Extracted information START

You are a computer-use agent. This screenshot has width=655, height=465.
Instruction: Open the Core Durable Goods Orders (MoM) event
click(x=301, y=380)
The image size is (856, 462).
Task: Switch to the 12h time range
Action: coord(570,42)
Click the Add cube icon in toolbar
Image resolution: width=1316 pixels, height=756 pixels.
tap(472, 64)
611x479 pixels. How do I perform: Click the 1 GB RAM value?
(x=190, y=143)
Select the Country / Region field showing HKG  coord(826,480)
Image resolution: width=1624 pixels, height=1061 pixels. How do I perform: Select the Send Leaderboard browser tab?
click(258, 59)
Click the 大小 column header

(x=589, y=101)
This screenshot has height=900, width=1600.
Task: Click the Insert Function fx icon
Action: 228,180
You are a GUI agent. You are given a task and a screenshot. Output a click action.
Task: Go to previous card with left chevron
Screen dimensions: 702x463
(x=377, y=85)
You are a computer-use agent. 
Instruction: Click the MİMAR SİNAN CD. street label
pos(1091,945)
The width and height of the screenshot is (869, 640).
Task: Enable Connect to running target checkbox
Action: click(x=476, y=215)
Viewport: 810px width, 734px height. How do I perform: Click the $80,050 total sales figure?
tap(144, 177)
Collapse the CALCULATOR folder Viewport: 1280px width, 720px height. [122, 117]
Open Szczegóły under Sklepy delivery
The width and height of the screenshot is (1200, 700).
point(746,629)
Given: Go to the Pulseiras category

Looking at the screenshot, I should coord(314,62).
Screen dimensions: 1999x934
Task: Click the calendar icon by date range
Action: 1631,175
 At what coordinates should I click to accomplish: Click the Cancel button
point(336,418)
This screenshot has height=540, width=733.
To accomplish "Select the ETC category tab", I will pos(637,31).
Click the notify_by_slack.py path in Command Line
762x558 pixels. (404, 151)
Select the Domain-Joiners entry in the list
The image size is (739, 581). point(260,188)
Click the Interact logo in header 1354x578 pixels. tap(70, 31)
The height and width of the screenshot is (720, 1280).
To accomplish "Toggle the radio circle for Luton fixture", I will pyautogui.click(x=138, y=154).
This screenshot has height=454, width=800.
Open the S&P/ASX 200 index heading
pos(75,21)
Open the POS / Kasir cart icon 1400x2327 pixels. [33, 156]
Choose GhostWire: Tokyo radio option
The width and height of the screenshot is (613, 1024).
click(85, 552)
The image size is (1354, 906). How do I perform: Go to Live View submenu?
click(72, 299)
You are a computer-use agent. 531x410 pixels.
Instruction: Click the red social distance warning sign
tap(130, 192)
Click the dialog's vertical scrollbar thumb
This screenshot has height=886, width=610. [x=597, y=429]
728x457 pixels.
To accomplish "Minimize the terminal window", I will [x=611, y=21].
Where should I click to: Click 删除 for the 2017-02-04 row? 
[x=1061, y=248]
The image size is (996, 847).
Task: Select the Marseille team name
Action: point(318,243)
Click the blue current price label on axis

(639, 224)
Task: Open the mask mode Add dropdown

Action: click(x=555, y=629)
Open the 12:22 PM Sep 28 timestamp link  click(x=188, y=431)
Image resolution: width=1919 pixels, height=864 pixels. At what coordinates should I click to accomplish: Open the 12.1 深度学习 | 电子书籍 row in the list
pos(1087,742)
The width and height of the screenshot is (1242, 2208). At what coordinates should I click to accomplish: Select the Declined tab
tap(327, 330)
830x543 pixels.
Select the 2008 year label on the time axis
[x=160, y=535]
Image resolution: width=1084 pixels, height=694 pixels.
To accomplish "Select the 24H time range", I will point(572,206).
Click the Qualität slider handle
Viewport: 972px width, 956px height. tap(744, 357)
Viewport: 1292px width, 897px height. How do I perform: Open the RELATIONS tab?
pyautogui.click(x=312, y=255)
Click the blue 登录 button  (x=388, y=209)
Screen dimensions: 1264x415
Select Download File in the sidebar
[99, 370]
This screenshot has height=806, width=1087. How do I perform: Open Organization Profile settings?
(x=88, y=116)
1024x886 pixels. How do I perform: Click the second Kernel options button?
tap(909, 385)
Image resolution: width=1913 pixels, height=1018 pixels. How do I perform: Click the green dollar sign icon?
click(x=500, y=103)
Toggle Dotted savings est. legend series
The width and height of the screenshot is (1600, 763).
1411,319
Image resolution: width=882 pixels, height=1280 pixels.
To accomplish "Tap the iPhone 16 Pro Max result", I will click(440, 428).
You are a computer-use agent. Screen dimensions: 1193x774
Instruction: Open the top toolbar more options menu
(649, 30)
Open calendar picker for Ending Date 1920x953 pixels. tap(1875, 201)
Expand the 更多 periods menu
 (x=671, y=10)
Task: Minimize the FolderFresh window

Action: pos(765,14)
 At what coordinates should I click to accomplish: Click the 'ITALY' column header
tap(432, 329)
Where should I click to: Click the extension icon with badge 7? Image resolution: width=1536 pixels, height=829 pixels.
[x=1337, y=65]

Extracted information END

* **Try it**
Note how many lines of the listing above include the word "agent", and respond with that number only.

* **Response below**
5